I have been using DIY LED units using 3 spectrums of whites (6500k, 10000k & 20000k) and 2 of blue (445nm & 454nm) for about 2 years now. Been very happy with the growth and colour of my corals. 28 emitters at 10w each for max. output of 280w. I usually run the light 8 hours 80-100% and 4 hours with just 120w blues. My LED specialist-friend built this version with more aluminum bars so it uses only passive heat-dissipation (no fans) and never gets more than slightly warm.

My pendant light over my 2' cube only has a DIY unit with 1 blue (454nm) & 2 white (6500k & 20000k) over it right now and will soon be replaced with another DIY "Kessil"-type light with 3b & 2w. Even with just 30w over a 2' cube, my rbtas & LPS (mostly duncans & Euphyllias) & zoas are all doing great. With 5x 10w emitters, I will simply dim both whites and blues instead of having them at 100% as they are now.

I have a 60w Eshine Cree Classic over my soon-to-be-torn-down RSM130. I have RBTAs (really bubbly) and various other corals & even a small Squamosa (which has more than doubled in size under the Eshine in the last year+).
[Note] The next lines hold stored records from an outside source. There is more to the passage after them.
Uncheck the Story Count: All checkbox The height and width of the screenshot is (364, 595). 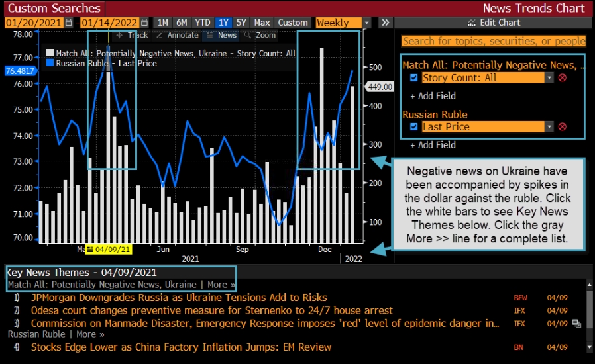(x=414, y=78)
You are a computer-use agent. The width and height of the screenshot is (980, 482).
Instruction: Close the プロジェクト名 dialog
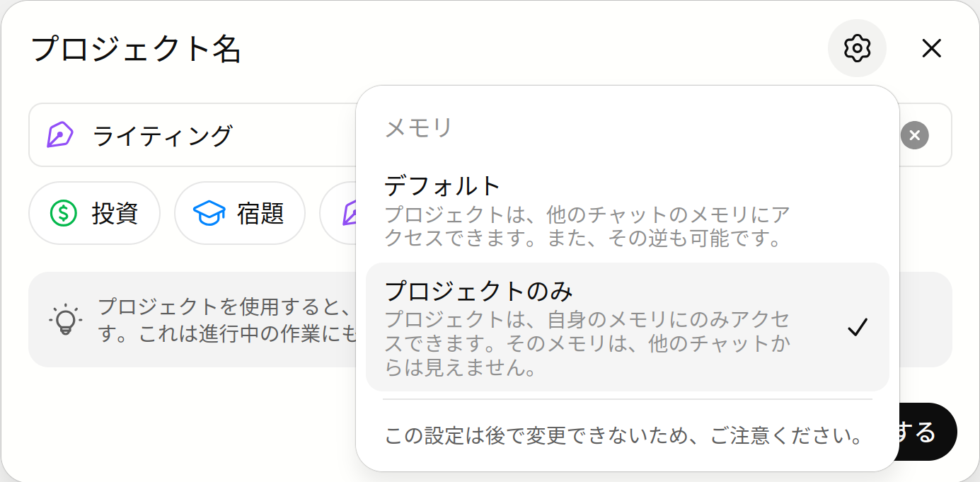point(932,48)
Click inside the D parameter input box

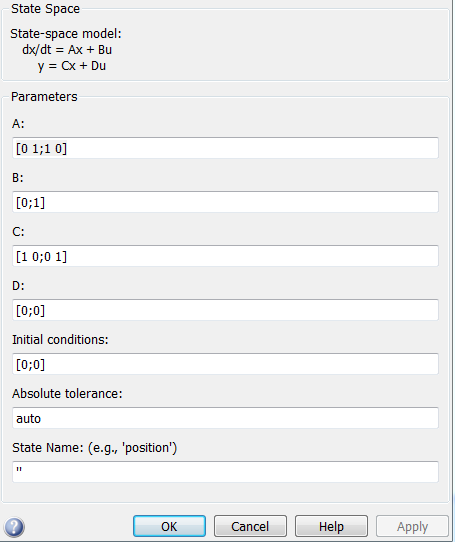pyautogui.click(x=225, y=310)
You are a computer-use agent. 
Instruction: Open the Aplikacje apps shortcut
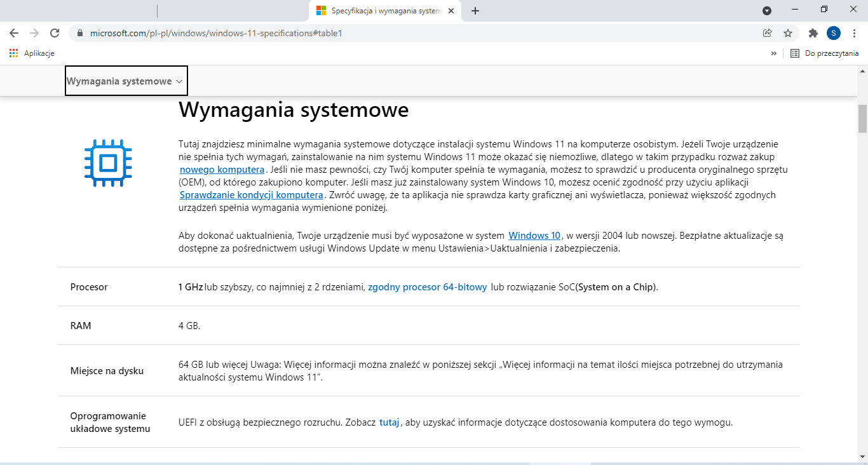tap(32, 53)
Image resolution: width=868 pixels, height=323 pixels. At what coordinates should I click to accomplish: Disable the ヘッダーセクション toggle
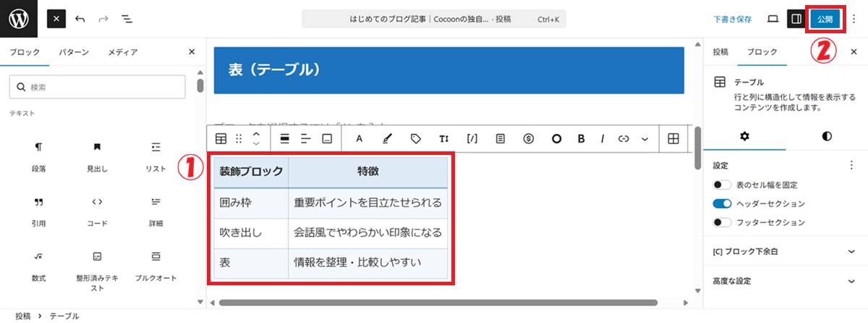[x=722, y=204]
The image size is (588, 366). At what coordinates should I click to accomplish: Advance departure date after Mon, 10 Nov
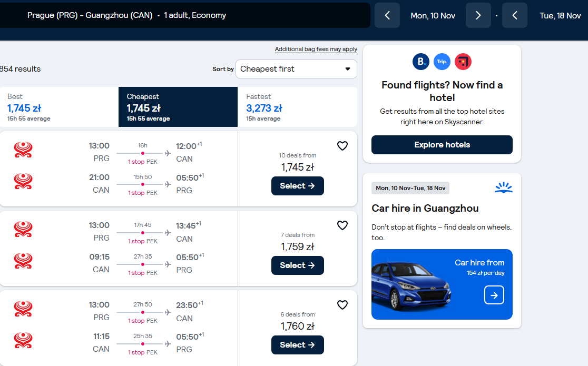[x=478, y=15]
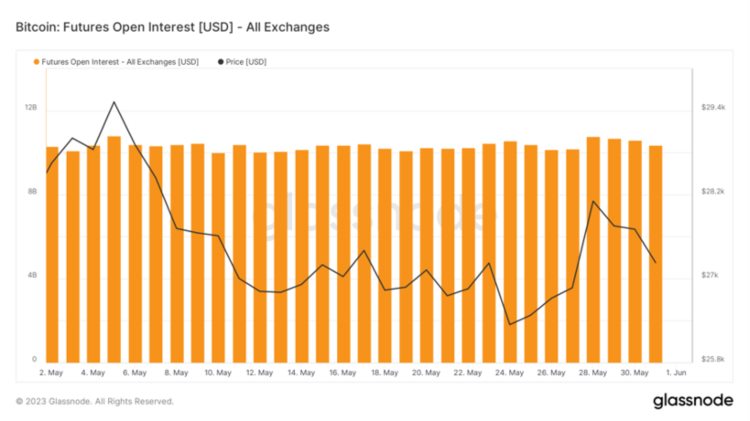The width and height of the screenshot is (750, 421).
Task: Click the 12B left axis label
Action: click(31, 107)
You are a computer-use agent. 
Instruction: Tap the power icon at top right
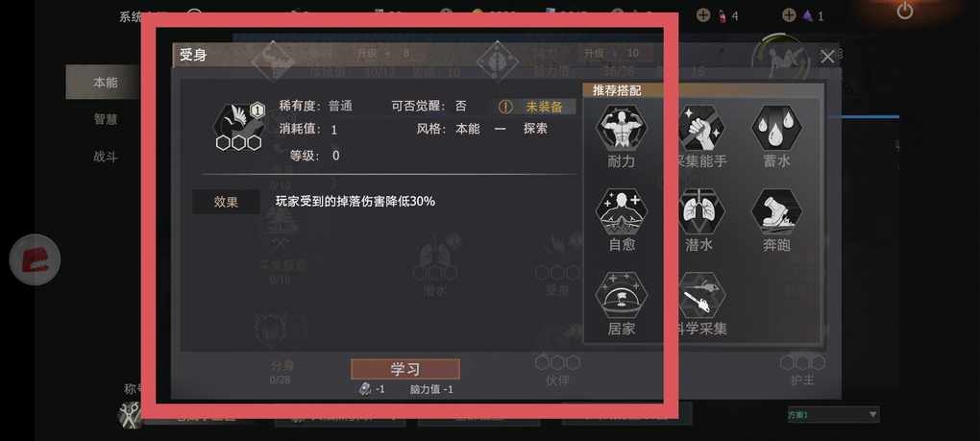click(905, 11)
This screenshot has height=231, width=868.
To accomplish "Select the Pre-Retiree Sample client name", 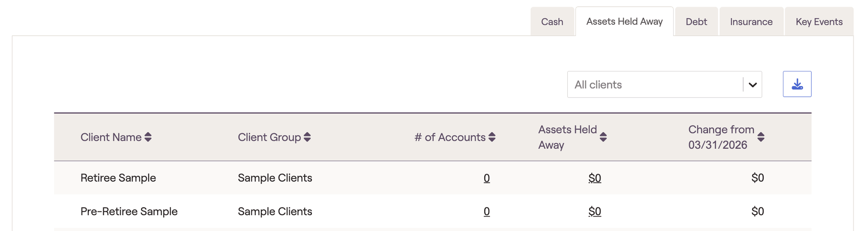I will [x=129, y=212].
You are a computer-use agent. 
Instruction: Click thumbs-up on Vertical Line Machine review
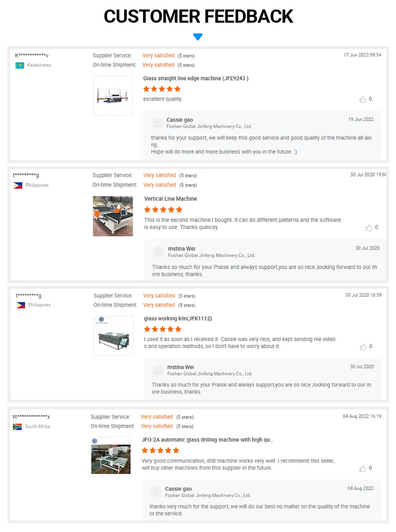click(x=369, y=228)
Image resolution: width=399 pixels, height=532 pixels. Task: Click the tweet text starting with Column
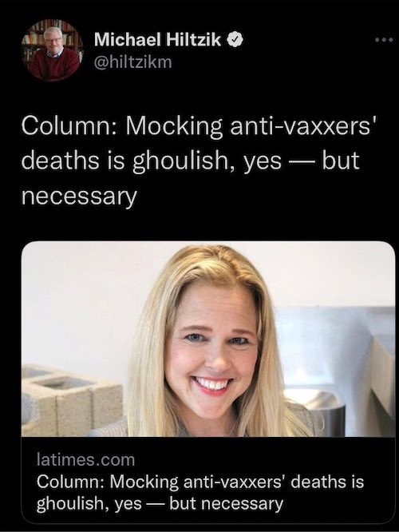(200, 161)
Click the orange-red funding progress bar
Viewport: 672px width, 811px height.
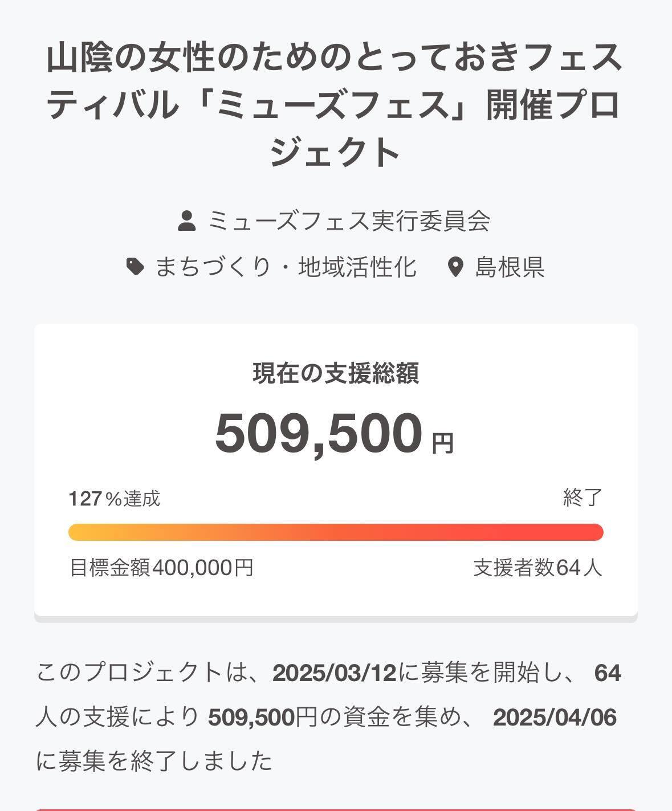336,532
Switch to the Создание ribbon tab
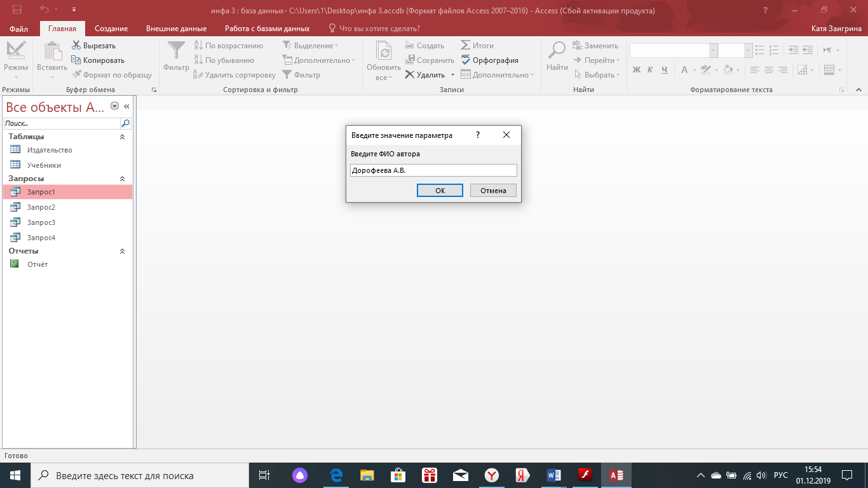Image resolution: width=868 pixels, height=488 pixels. pyautogui.click(x=111, y=29)
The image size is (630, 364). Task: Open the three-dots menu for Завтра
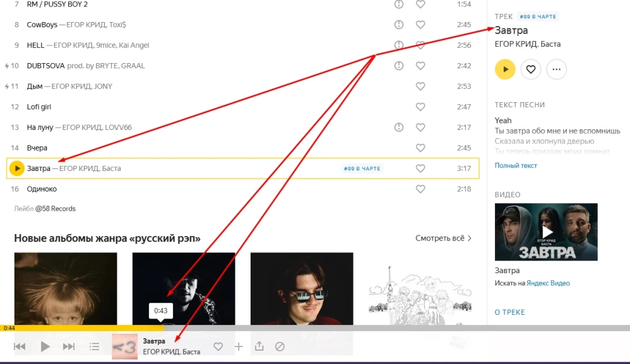pyautogui.click(x=556, y=69)
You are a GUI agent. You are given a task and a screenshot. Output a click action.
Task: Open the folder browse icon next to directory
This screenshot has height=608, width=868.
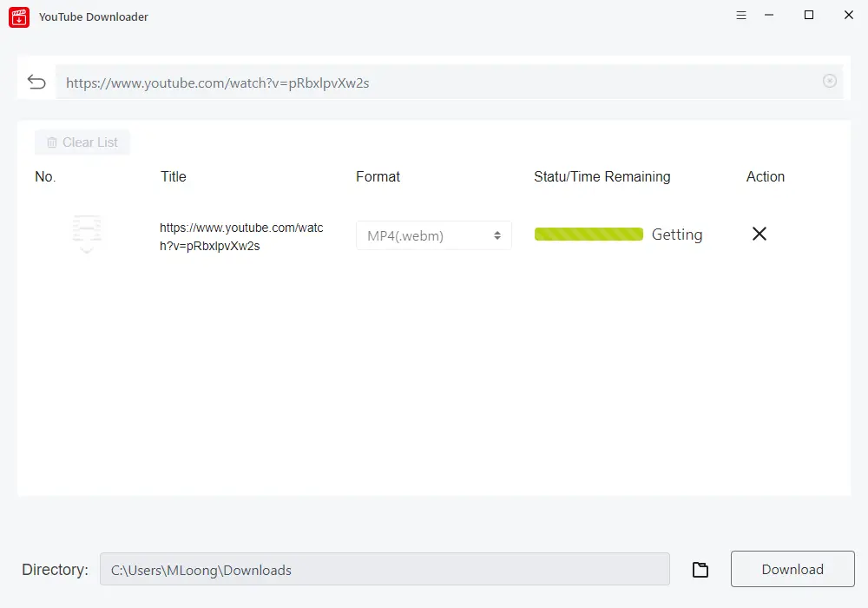(x=700, y=570)
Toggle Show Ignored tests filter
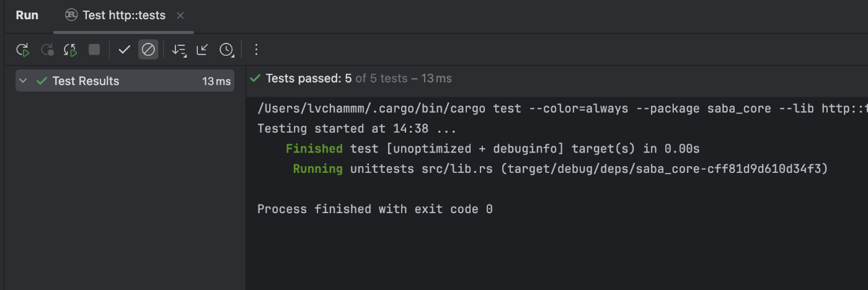 [148, 50]
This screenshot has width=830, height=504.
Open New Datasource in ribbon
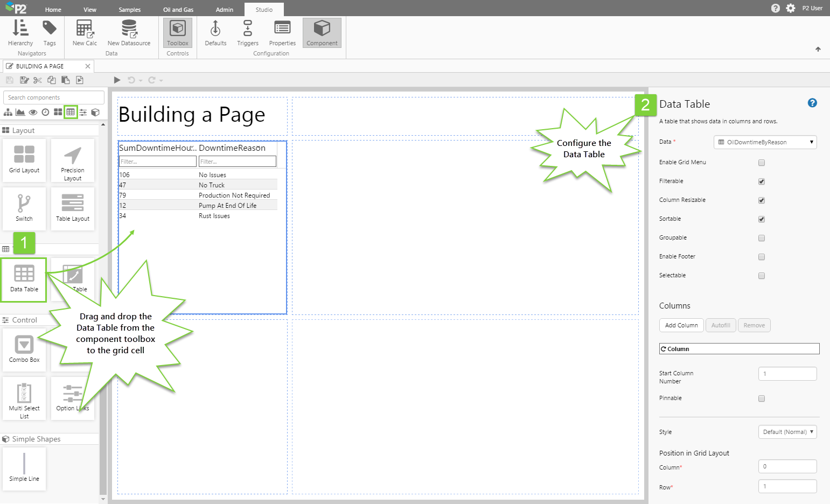[x=129, y=33]
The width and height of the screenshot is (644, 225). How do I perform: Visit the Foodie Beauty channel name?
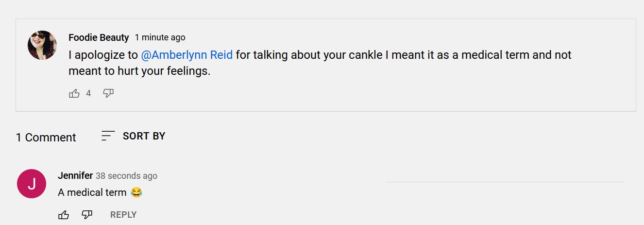point(99,37)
My frag setup in my sump has a no-name 72w Cree light and the frags are growing great under this "cheap" LED light.

So in total, I have 2 Cree "cheap" lights, a 6' DIY and a DIY pendant. Corals, clams & anemones are all doing great.

One thing I noticed (and others here have noted) is that don't judge your "Light" visually. If you go from MH lights, your leds will seem dim. We tested with a PAR meter and these emitters were giving as good or better PAR readings than my 150w & 250w 14000k Phoenix and Aquaconnect halides.

So, yeah, better to go with low level LED and slowly ramp up than to go too bright, too fast and bleach/kill your corals with light shock.